* _Problems to solve_:
a – Decide whether each statement below agrees with the State of the Union column: (i) the national unemployment rate has stayed above 9 percent for 20 months; (ii) the address was Obama's first State of the Union speech; (iii) Democrats control the House. For each, answer yes or no and quote the deciding words from the column.
b – Please write out the State of the Union column word for word between "WASHINGTON -- If" and "strength is diminished.", inclusive.

* _Excerpt_:
════
WASHINGTON -- If the national unemployment rate remains stuck at over 9 percent -- as it has for 20 months -- if people are worried they may be laid off or have their salaries reduced, if the home foreclosure crisis continues, if mortgages are hard to obtain and if baby boomers remain anxious about retirement, then the lovely, lofty and optimistic words in President Obama's second State of the Union speech will not have meant much.
Obama's address to a joint session of Congress on Tuesday night focused a lot on innovation to create jobs and for "winning the future," a forward looking slogan that sets up Obama's blueprint for 2011 and his 2012 re-election campaign as he deals with a GOP-controlled House and a Senate where Democratic strength is diminished.
In the wake of the Tucson shooting spree, members of Congress -- some crossing the aisle as a symbolic bid to bridge partisan divide -- toned up the evening for the public. More civility is good. Hooting and cheering, a standard in recent State of the Unions, demeaned the presidency and Congress.
════
* _Information shown_:

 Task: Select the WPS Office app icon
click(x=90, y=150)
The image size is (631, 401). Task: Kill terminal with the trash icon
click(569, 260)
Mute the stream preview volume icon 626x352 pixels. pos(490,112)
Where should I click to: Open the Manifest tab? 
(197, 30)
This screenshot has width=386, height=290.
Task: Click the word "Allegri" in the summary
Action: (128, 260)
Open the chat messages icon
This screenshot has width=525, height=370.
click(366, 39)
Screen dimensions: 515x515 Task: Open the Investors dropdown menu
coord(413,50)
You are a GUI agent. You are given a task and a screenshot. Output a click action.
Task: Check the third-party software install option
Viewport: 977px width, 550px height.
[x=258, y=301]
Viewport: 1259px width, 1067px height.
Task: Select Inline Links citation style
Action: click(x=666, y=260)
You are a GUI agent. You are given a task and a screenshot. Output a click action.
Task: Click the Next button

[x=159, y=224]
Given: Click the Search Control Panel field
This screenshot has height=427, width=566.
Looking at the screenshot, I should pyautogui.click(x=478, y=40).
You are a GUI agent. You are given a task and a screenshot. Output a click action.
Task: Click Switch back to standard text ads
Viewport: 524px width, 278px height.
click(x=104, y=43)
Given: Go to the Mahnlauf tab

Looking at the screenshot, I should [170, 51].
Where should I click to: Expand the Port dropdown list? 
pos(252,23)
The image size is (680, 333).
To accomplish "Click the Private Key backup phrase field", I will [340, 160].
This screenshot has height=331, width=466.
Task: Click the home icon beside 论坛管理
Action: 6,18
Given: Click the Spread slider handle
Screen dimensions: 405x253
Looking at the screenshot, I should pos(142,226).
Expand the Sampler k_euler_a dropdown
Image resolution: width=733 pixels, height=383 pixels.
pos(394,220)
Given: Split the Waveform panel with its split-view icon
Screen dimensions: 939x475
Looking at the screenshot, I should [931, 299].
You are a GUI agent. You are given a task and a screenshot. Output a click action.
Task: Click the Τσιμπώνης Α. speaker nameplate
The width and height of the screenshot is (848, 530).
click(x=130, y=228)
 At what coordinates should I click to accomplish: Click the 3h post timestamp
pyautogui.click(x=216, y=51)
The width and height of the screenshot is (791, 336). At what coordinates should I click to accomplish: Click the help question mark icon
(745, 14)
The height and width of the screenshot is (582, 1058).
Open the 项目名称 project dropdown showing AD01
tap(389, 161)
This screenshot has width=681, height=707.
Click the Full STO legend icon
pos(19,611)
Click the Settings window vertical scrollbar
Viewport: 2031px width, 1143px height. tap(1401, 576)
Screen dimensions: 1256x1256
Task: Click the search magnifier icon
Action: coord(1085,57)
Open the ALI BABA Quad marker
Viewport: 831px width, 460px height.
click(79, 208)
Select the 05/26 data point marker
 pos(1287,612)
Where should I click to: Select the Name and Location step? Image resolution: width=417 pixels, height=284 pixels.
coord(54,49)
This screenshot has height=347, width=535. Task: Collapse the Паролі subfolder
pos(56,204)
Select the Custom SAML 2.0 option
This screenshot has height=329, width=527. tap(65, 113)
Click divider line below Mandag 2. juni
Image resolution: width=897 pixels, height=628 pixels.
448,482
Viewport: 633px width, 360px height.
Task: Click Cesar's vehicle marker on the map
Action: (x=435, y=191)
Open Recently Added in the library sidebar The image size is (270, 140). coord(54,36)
════
* _Answers to the tasks_:
a –
(i) Yes: "remains stuck at over 9 percent -- as it has for 20 months"
(ii) No: "President Obama's second State of the Union speech"
(iii) No: "a GOP-controlled House"

b –
WASHINGTON -- If the national unemployment rate remains stuck at over 9 percent -- as it has for 20 months -- if people are worried they may be laid off or have their salaries reduced, if the home foreclosure crisis continues, if mortgages are hard to obtain and if baby boomers remain anxious about retirement, then the lovely, lofty and optimistic words in President Obama's second State of the Union speech will not have meant much.
Obama's address to a joint session of Congress on Tuesday night focused a lot on innovation to create jobs and for "winning the future," a forward looking slogan that sets up Obama's blueprint for 2011 and his 2012 re-election campaign as he deals with a GOP-controlled House and a Senate where Democratic strength is diminished.